Giuliani said in a statement that the decision was “not about me.”
“It is about what is best for the country and the new administration,” he said. “Before I joined the campaign I was very involved and fulfilled by my work with my law firm and consulting firm, and I will continue that work with even more enthusiasm.”
“From the vantage point of the private sector, I look forward to helping the President-elect in any way he deems necessary and appropriate,” he added.
In a statement, Trump called Giuliani a “close personal friend” whom he would continue to call upon for advice while in office.
“Rudy would have been an outstanding member of the Cabinet in several roles, but I fully respect and understand his reasons for remaining in the private sector,” Trump added.
The drawn-out search for a secretary of state has left two names near the top of the list: former Republican presidential nominee Mitt Romney and Exxon Mobil chief executive Rex Tillerson.
Both men are valued by Trump for their experience in dealmaking around the world in their capacities as business executives. But Romney has faced a public revolt from Trump loyalists who believed that his comments during the campaign denouncing Trump went too far.

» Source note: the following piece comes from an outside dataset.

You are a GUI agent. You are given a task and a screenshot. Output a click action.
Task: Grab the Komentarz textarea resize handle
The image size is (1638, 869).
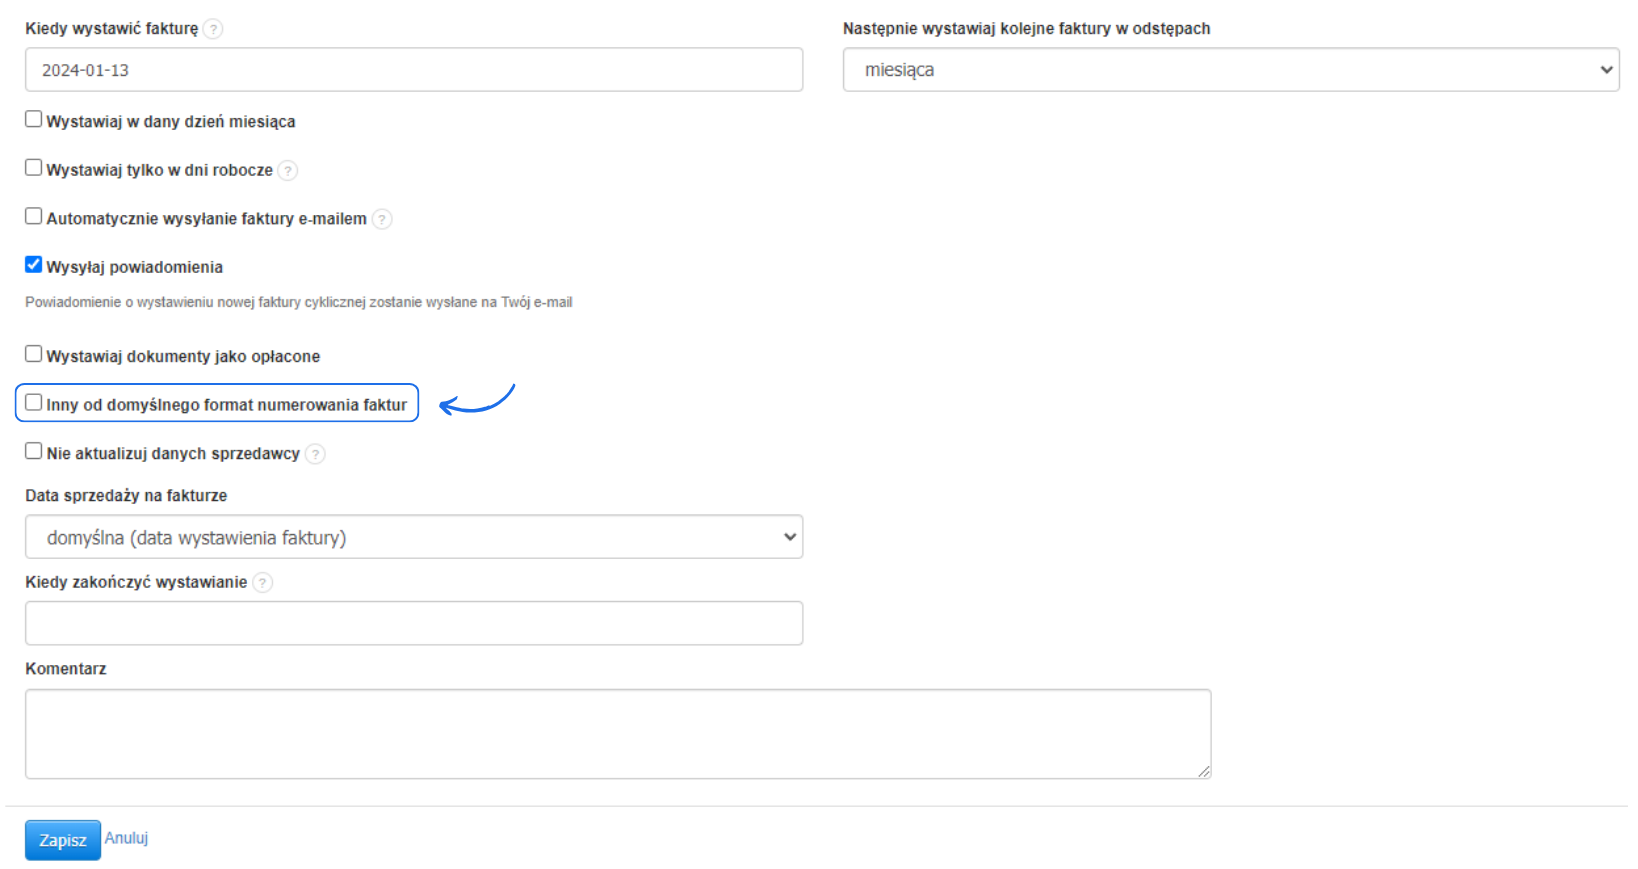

Giuliani was backed by the loyal political outsiders within Trump’s inner circle. But his candidacy faced challenges, including questions about potential conflicts raised by the work his consulting business did on behalf of foreign governments.
However, Trump’s incoming chief of staff, Reince Priebus, pointedly sought to address speculation that conflicts might have imperiled Giuliani’s path to Senate confirmation.
Giuliani “was vetted by our team for any possible conflicts and passed with flying colors,” Priebus said. “The team appreciates Rudy’s contributions to the victory and considers him a close friend and adviser.”